■ **Task instructions**: Each line in the records below, from the one that contains "Image resolution: width=1466" to the one that contains "Select the Zeitl. Berechnung radio button", should be reproduced exactly, the first and last included.

■ **Material shown**:
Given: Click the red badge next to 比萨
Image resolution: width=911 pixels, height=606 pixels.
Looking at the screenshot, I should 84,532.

...

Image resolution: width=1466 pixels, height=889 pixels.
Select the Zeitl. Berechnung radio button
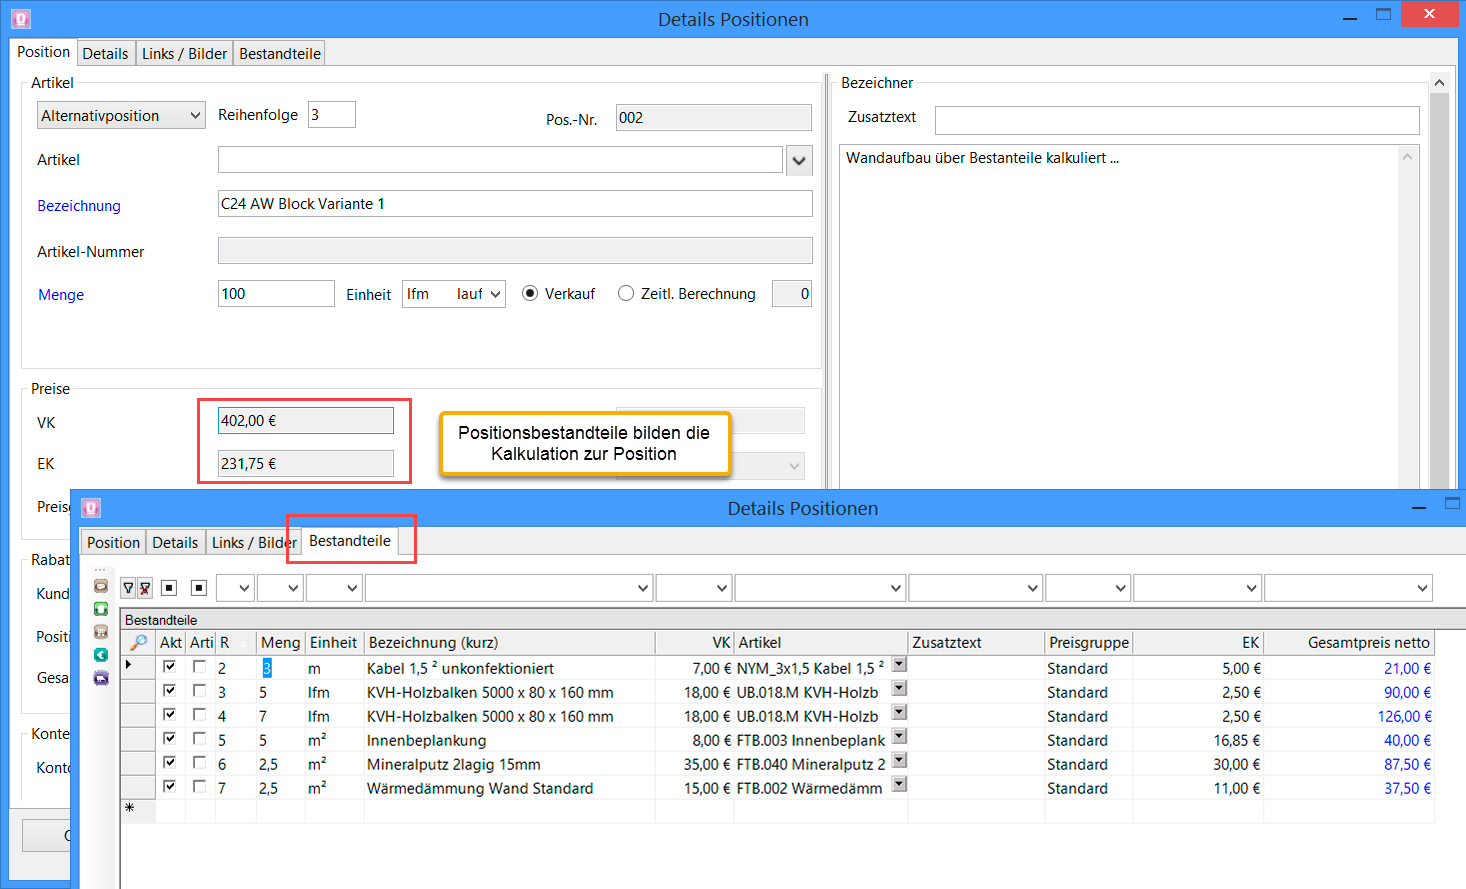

■ **Your solution**:
Image resolution: width=1466 pixels, height=889 pixels.
Select the Zeitl. Berechnung radio button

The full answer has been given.